Desde nuestro propio golpe, por pasos fronterizos habilitados, o cruzando en mulas la cordillera de Los Andes, dirigentes sindicales, estudiantiles, y políticos de izquierda partieron al destierro a Argentina con el fin de salvar sus vidas. Preferían quedarse en ese país porque creían que la dictadura pinochetista duraría poco tiempo, y estarían más cerca para volver a su patria y continuar con las tareas pendientes. Los chilenos desterrados se instalaron en Capital Federal (hoy Ciudad Autónoma de Buenos Aires), Mendoza, San Juan, Bahía Blanca, Río Gallegos, entre muchas otras localidades.
Desde su llegada contaron con la solidaridad del gobierno peronista, de las autoridades provinciales, y de los Partidos Comunista y Socialista argentinos, que, conmovidos por la magnitud de las violaciones a los derechos humanos, hicieron lo que podían para ayudar a los chilenos. Con el paso del tiempo, los que llegaron solos se las arreglaron para que sus familias se trasladaran hasta esos lugares, y consiguieron empleos o ingresaron a alguna facultad con el fin de terminar sus estudios; logrando, de ese modo, que la vida en el destierro tuviera cierta normalidad.
La situación de un bienestar relativo terminó definitivamente ese día de marzo de 1976 cuando la viuda del general Juan Domingo Perón fue derrocada, aunque, desde antes los chilenos sentían temor porque la Dirección de Inteligencia Nacional (DINA) en colaboración con los servicios secretos, la Policía Federal y la Triple A argentina perseguían a los desterrados nacionales.

Lo que se pide:
Por favor, devuelve íntegro y sin ningún cambio el texto sobre los chilenos desterrados en Argentina.

Líneas:
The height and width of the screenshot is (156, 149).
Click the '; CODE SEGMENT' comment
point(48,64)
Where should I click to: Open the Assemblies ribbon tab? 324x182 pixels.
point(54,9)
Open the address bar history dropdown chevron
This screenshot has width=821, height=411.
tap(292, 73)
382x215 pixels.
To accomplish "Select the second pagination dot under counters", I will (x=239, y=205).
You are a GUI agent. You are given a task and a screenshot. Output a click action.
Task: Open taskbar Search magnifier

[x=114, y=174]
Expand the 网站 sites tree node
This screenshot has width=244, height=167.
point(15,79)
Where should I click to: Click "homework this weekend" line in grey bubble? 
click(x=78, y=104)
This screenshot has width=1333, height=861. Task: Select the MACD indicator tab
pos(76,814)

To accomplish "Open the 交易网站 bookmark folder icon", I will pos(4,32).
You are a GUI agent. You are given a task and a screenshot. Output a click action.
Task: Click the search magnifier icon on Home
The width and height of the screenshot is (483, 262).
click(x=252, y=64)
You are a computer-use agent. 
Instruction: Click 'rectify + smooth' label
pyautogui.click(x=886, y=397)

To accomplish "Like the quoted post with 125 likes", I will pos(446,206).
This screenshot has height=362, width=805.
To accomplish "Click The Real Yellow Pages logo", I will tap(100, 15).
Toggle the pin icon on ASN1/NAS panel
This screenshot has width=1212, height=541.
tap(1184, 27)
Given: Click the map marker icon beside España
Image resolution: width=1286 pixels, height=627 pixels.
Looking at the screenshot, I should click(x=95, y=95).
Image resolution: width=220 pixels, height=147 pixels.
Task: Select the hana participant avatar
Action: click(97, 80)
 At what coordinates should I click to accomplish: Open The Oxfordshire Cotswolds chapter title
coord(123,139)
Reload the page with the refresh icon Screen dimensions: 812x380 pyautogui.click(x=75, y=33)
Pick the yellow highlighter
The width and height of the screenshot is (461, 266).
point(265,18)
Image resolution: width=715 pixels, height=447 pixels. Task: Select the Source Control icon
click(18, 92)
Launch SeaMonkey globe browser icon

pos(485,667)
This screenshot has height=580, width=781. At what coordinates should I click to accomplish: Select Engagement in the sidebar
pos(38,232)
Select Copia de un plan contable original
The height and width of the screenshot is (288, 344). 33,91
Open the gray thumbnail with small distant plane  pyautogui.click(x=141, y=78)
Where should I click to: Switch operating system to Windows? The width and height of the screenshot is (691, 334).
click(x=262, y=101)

Tarea resuelta:
Desde nuestro propio golpe, por pasos fronterizos habilitados, o cruzando en mulas la cordillera de Los Andes, dirigentes sindicales, estudiantiles, y políticos de izquierda partieron al destierro a Argentina con el fin de salvar sus vidas. Preferían quedarse en ese país porque creían que la dictadura pinochetista duraría poco tiempo, y estarían más cerca para volver a su patria y continuar con las tareas pendientes. Los chilenos desterrados se instalaron en Capital Federal (hoy Ciudad Autónoma de Buenos Aires), Mendoza, San Juan, Bahía Blanca, Río Gallegos, entre muchas otras localidades.
Desde su llegada contaron con la solidaridad del gobierno peronista, de las autoridades provinciales, y de los Partidos Comunista y Socialista argentinos, que, conmovidos por la magnitud de las violaciones a los derechos humanos, hicieron lo que podían para ayudar a los chilenos. Con el paso del tiempo, los que llegaron solos se las arreglaron para que sus familias se trasladaran hasta esos lugares, y consiguieron empleos o ingresaron a alguna facultad con el fin de terminar sus estudios; logrando, de ese modo, que la vida en el destierro tuviera cierta normalidad.
La situación de un bienestar relativo terminó definitivamente ese día de marzo de 1976 cuando la viuda del general Juan Domingo Perón fue derrocada, aunque, desde antes los chilenos sentían temor porque la Dirección de Inteligencia Nacional (DINA) en colaboración con los servicios secretos, la Policía Federal y la Triple A argentina perseguían a los desterrados nacionales.